With his subsequent three albums after Make Up in Love, Stone found himself releasing music away from the major label system for the first time. The latter two albums, In a Different Light and My Turn were rooted more heavily in the traditional country sound that Stone introduced himself with than Make Up in Love or its follow up, The Long Way, something that Stone did intentionally when putting the albums together.
“It’s really funny, because it’s like I’m going backwards,” says Stone. “Radio is too far out there for me now, so I did make a conscious effort with those records to go backwards and have a more traditional sound.”
Though 13 years have passed since the release of My Turn, Stone is doubling down on his traditional sound with 2020’s Mama’s Songbook, a collection of 10 classic country songs that he remembers his mother singing as he was initially falling in love with country music, making each song on the album special for him.
“All of the songs on this album are really special to me because they bring back great memories of my mama. She passed away in 1997, and she was the one that got me into this music mess,” Stone says with a laugh. “It makes me think about her every time I sing one of those songs.”
And as he has done for more than three decades, Stone is still taking those songs, as well as the songs that have made him a staple in country music, to his fans, performing about 70 dates per year.
“I love going out on the road, but it’s getting harder for me to do. It wears me out a little more now than it did. Of course, that makes sense a few decades removed from heart surgery,” says Stone. “I really enjoy performing, it’s a lot of fun. It’s my favorite thing to do.”
As the 30 year anniversary of “I’d Be Better Off (In a Pine Box)” came on February 1, CMT published a video of several current country stars, including Jon Pardi, Justin Moore and Billy Currington referencing the song and Stone as making them fall in love with country music, something Stone says he doesn’t take lightly.
“That made me feel great,” says Stone. “It makes me feel like I’m a mentor and that I’m carrying the torch.”
Though the plans he had to commemorate the anniversaries of the songs and album that changed his life have since been put aside due to the ongoing COVID-19 pandemic, Stone plans to get back on the road as soon as it is safe to do so.

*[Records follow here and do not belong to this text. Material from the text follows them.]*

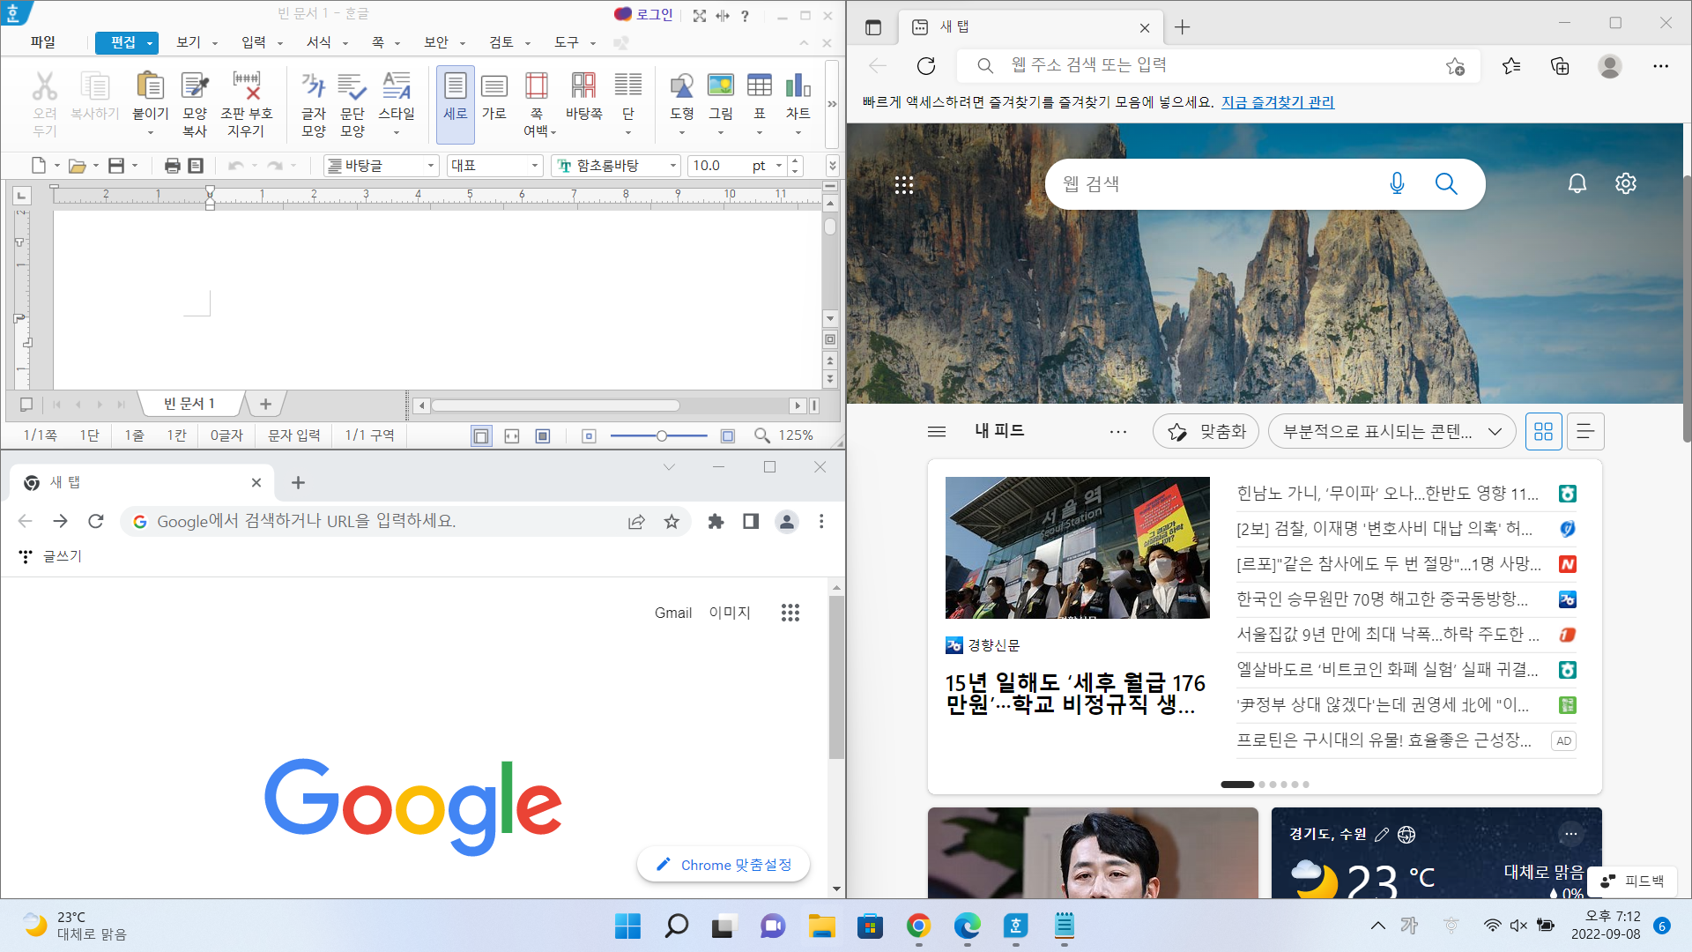Toggle full screen page view in status bar
Image resolution: width=1692 pixels, height=952 pixels.
(x=542, y=435)
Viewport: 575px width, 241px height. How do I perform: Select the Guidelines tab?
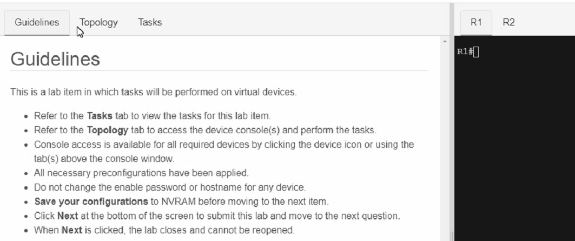[x=37, y=22]
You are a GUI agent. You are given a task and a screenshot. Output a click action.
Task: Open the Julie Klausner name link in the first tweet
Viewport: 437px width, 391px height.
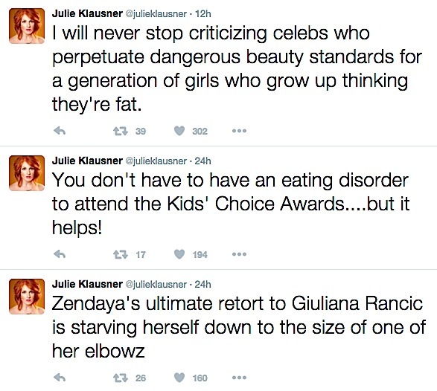click(87, 13)
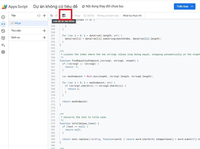Open the Overview info icon in sidebar
The image size is (200, 149).
(3, 17)
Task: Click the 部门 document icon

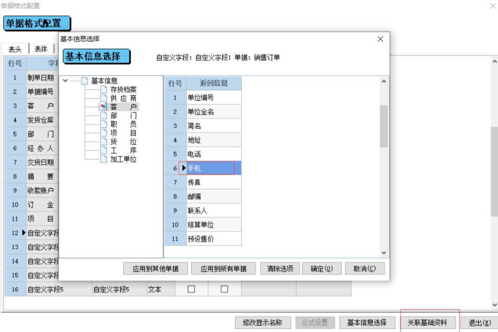Action: (x=104, y=115)
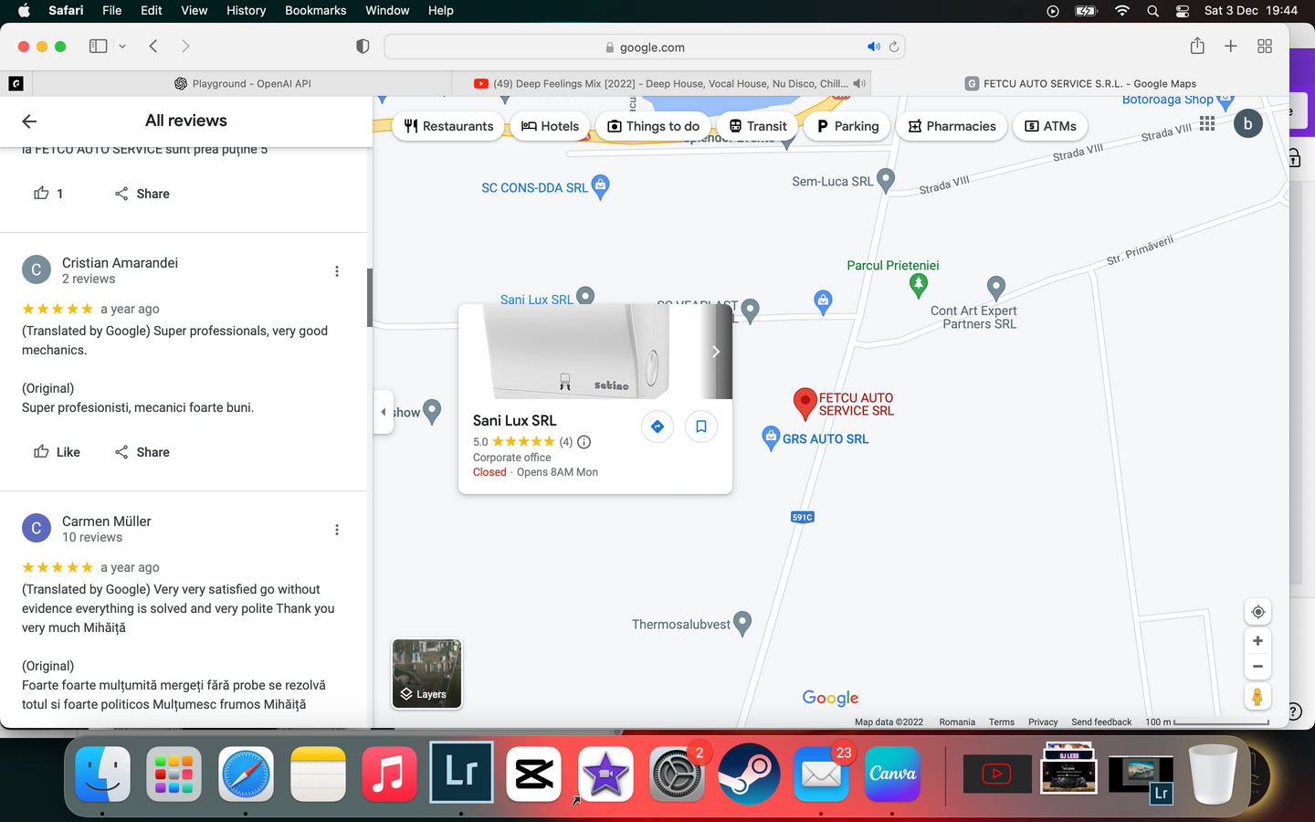Share Carmen Müller's neighbor Cristian's review
The height and width of the screenshot is (822, 1315).
pyautogui.click(x=142, y=452)
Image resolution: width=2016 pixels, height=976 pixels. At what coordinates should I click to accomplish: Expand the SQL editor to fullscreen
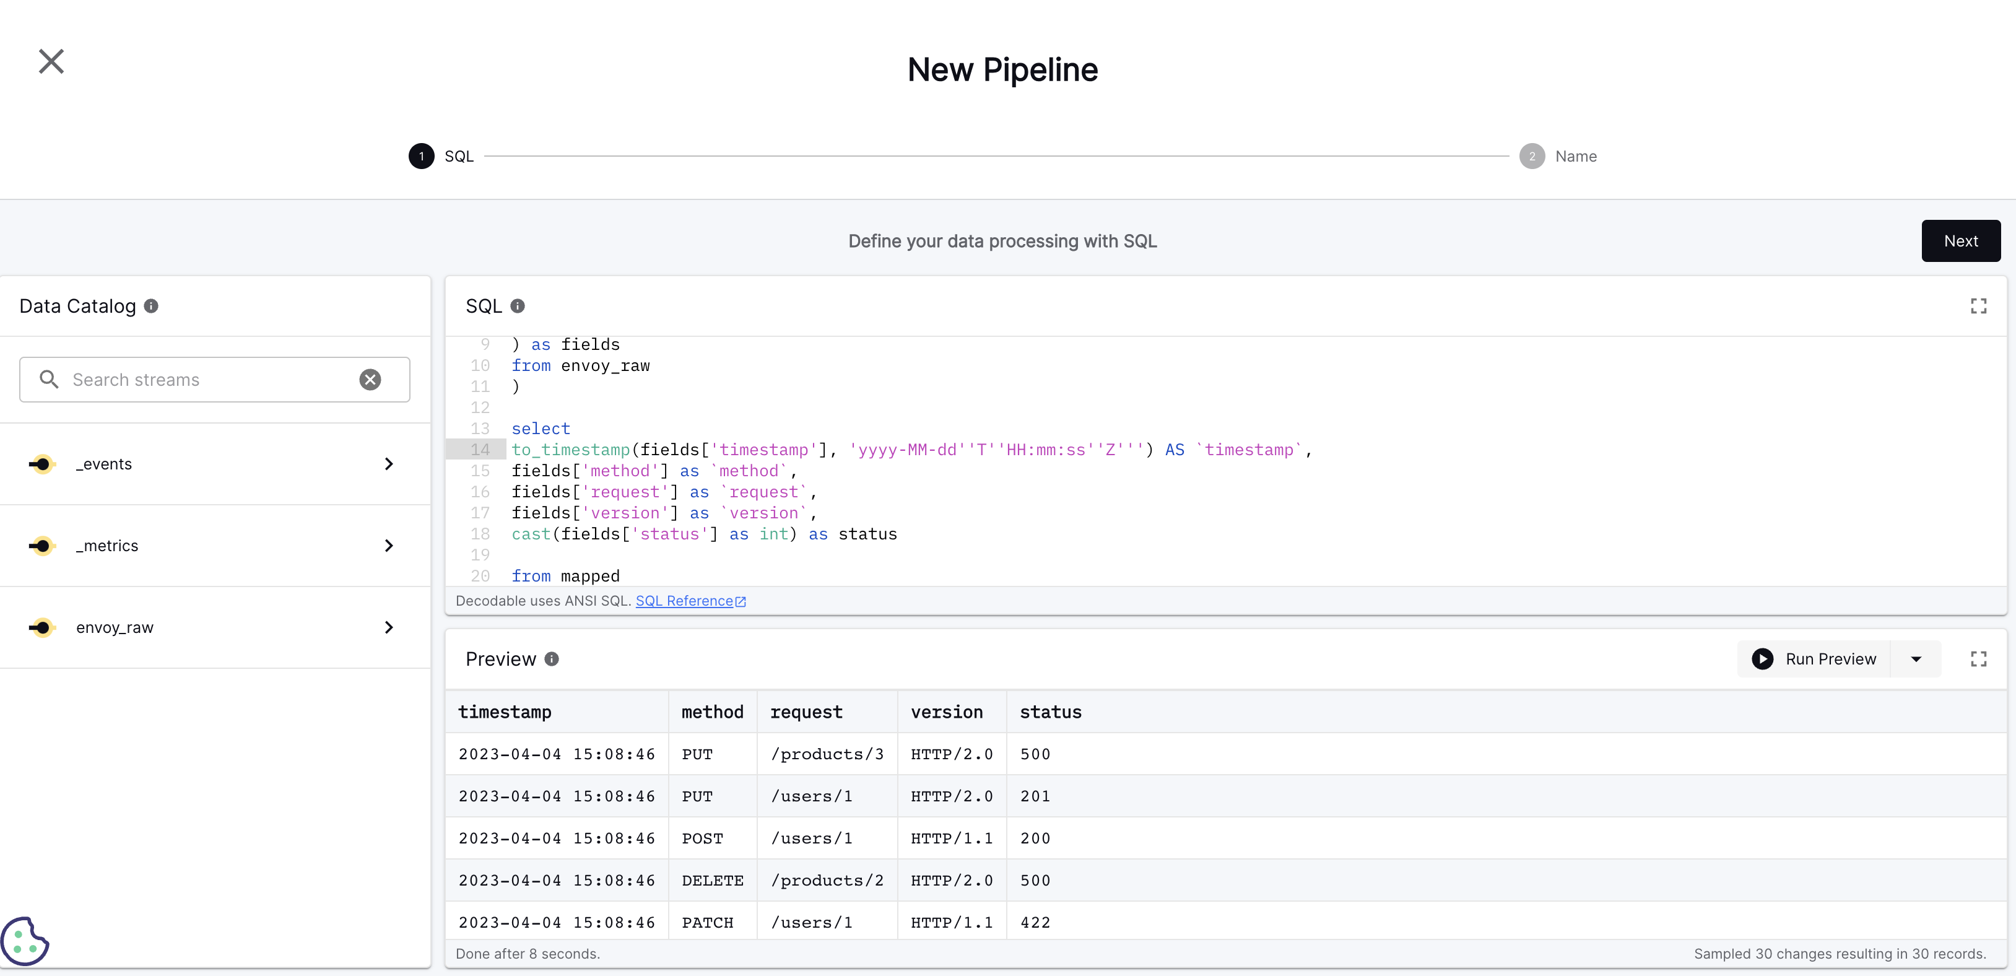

“This year is a bit up in the air,” says Stone. “We’re going to try to do some touring, but we don’t really know what’s going to happen. It’s a really strange time.”
Given the opportunity to look back, Stone, who says he is living a great life in Texas with his family, cherishes the moments he has gotten to share with his fans over the years, and realizes that music has been his true purpose in life.
“I got to wondering one day why I hadn’t died already. I even asked the Lord, with all the health problems that I’ve had, why I was still here,” says Stone. “The very next day, I did a show and a girl came up to me and said that I had brought her through a lot of trouble and heartaches with ‘that Pine Box song.’ I realized that I’m helping people along their path of life. That’s why I’m still here.”